Required work >>
Convert everything in the listing from the line containing "You are a GUI" down to the end of the listing into a numbered list, skipping any blank lines. Leave the pictures out of your answer.

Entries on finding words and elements

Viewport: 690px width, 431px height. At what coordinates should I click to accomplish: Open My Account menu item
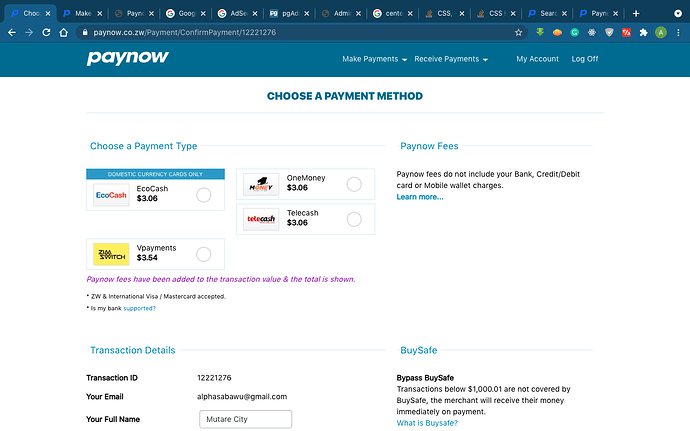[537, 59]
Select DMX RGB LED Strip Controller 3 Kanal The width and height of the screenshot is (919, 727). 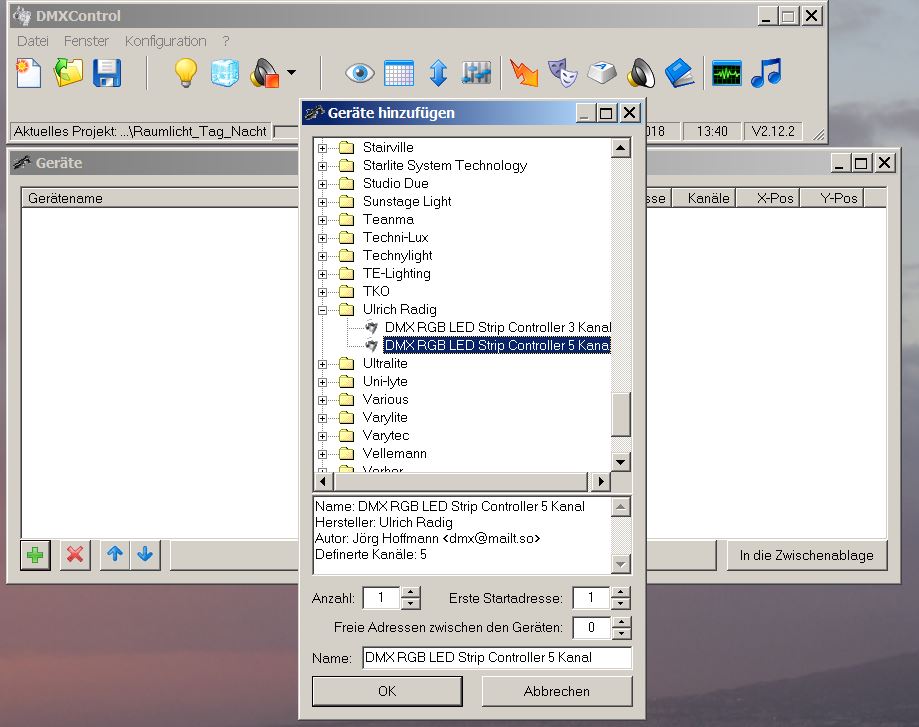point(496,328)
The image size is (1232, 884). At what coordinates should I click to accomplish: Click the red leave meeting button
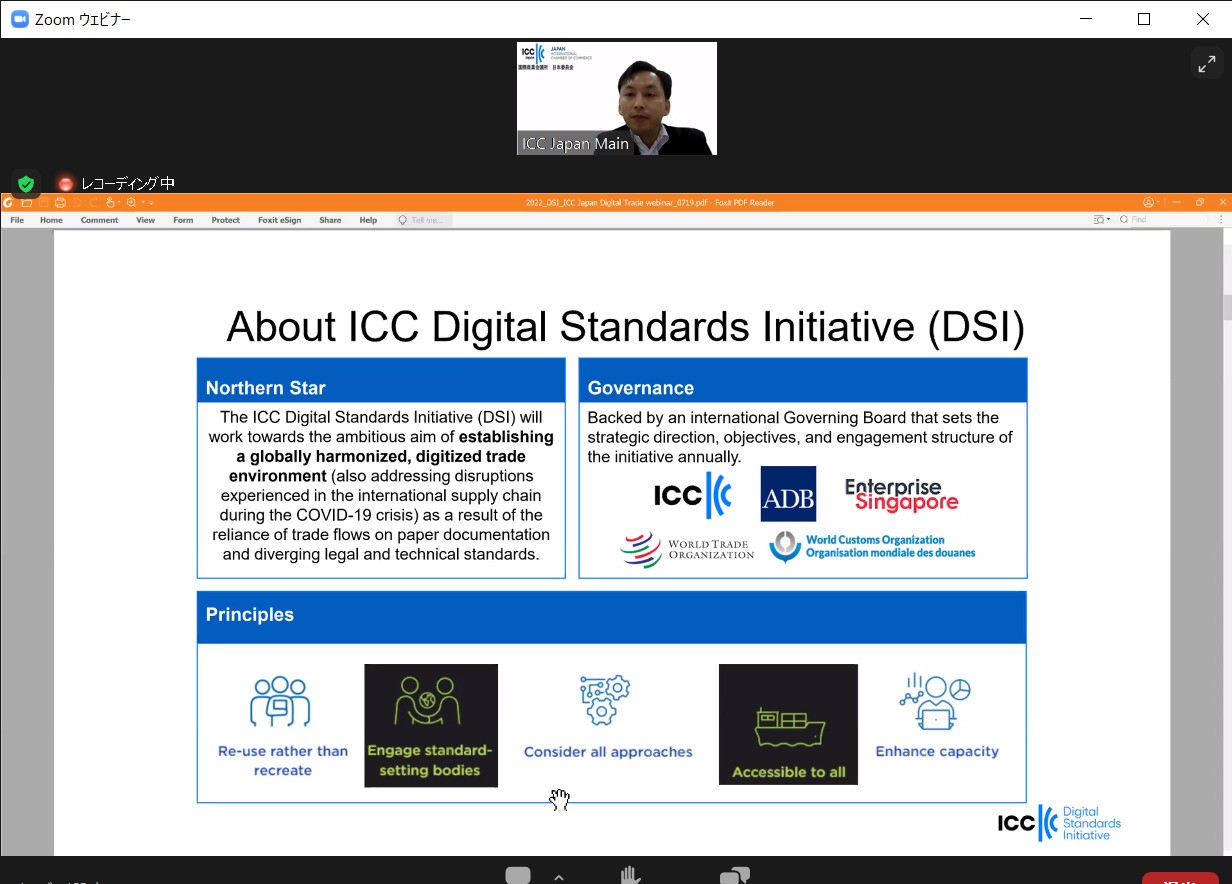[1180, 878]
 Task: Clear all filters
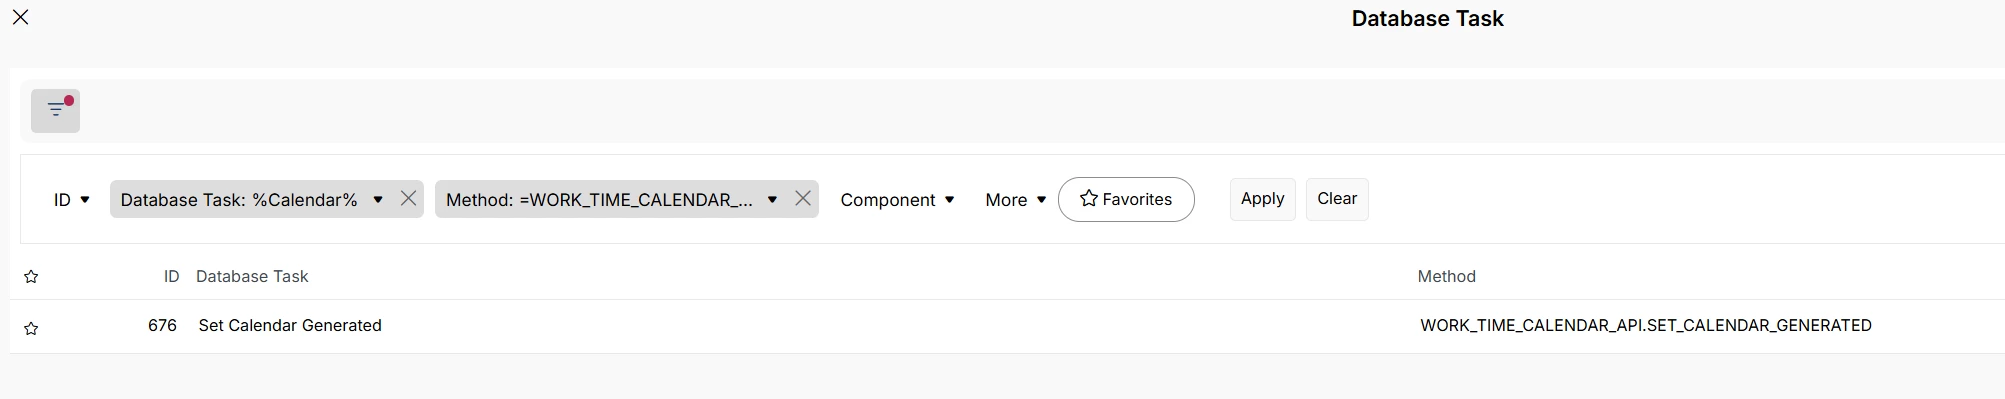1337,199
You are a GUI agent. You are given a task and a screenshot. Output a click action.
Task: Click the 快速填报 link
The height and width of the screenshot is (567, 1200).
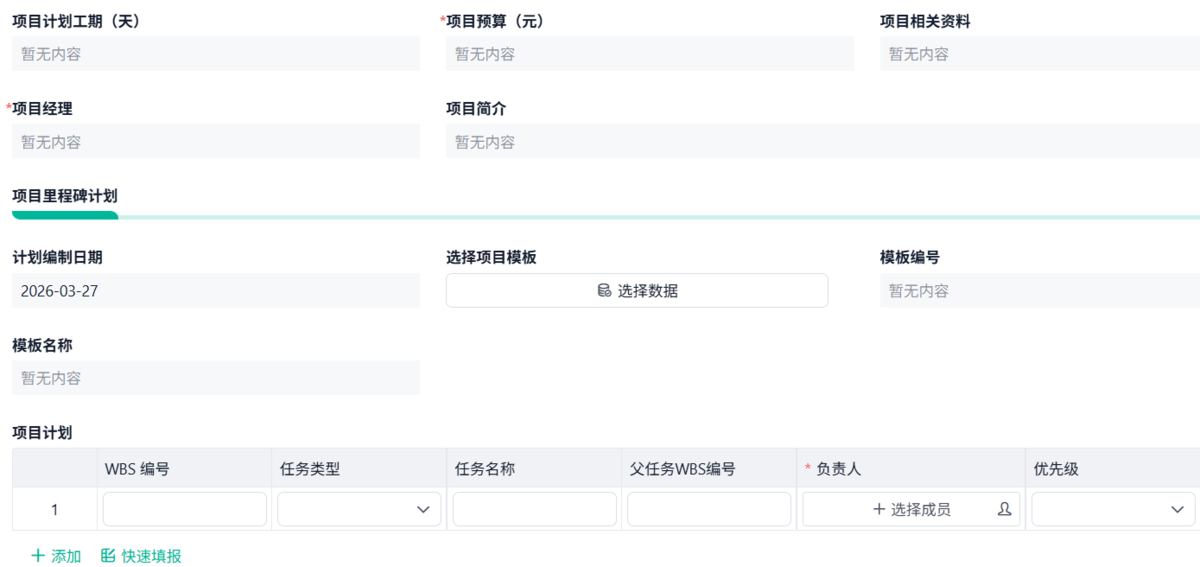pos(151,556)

Completed exercise >>
1. You are a GUI agent. You are given a task and a screenshot. Output a click action.
2. Task: Click the 快速填报 link
3. The height and width of the screenshot is (567, 1200).
4. pos(151,556)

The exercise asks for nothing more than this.